------ Available records

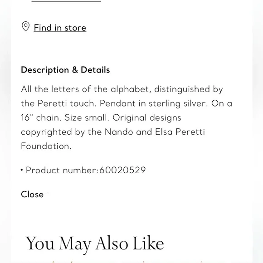Image resolution: width=263 pixels, height=263 pixels.
Task: Click the line starting 'All the letters'
Action: click(122, 89)
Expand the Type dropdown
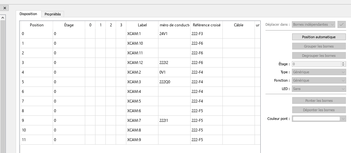351x153 pixels. [x=319, y=72]
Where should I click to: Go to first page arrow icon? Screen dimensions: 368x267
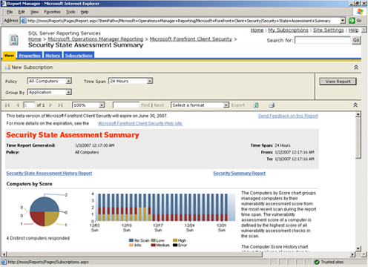7,105
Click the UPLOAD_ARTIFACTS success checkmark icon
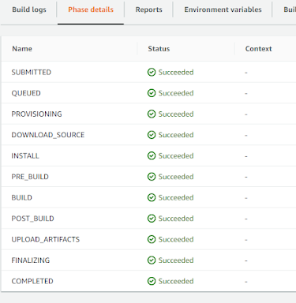This screenshot has width=296, height=303. pyautogui.click(x=152, y=239)
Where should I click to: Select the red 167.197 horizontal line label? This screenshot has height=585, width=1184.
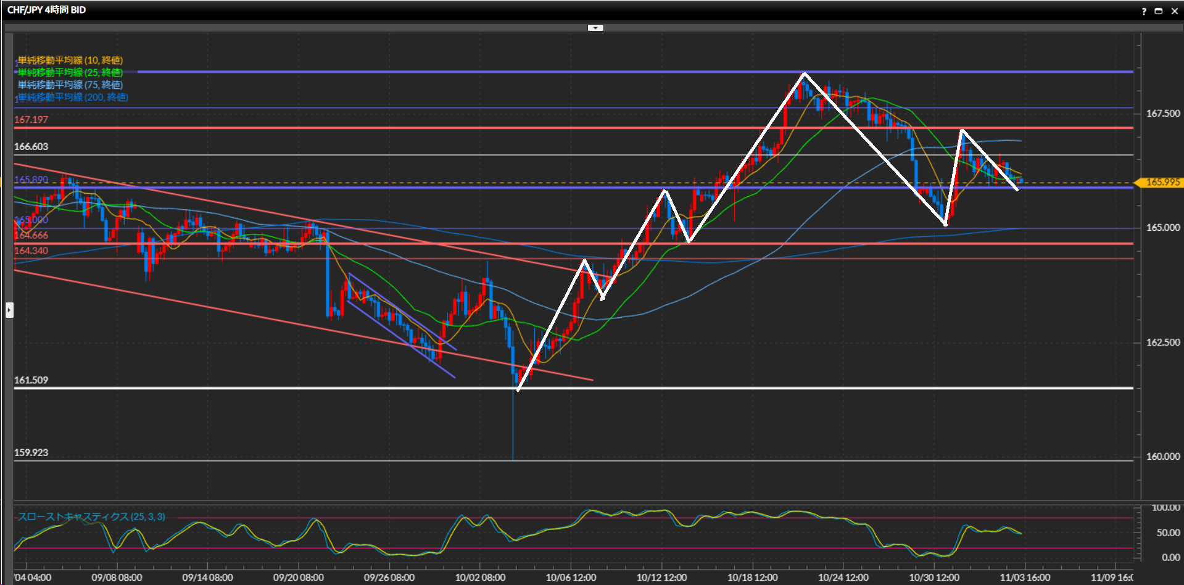(31, 120)
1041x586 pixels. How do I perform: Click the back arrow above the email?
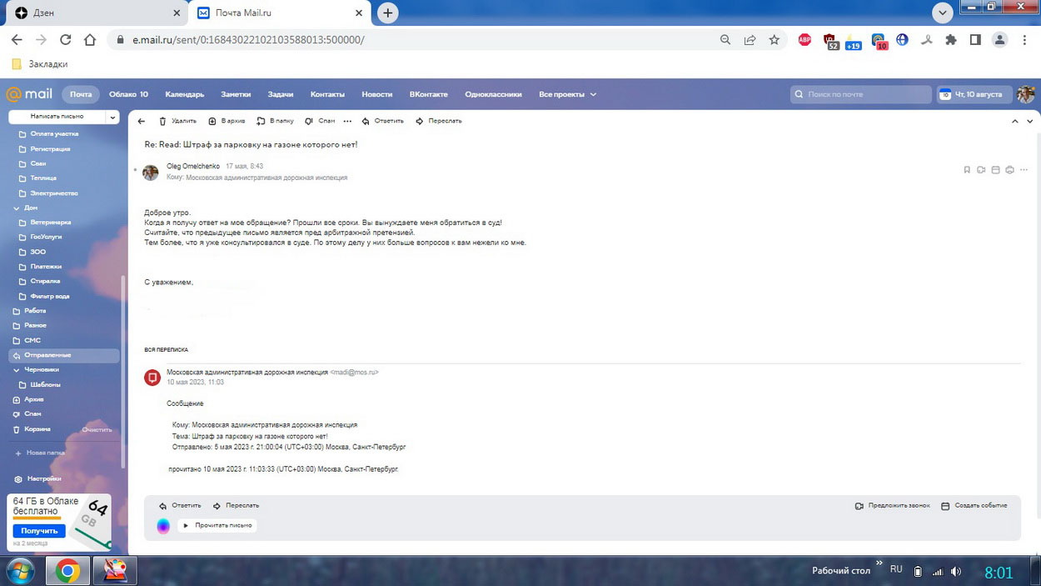142,121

------------

**Task to carry out**: Nothing but the lines from the line with "Where should I click to: Go" through the last line of the listing should be copied, exactly and with both ends kept. Leave pictures out.

**Problem solution**:
Where should I click to: Go to first page arrow icon? Screen dimensions: 368x267
7,105
Click the UPLOAD_ARTIFACTS success checkmark icon
This screenshot has width=296, height=303. pyautogui.click(x=152, y=239)
Where should I click to: Select the red 167.197 horizontal line label? This screenshot has height=585, width=1184.
(31, 120)
1041x586 pixels. How do I perform: Click the back arrow above the email?
142,121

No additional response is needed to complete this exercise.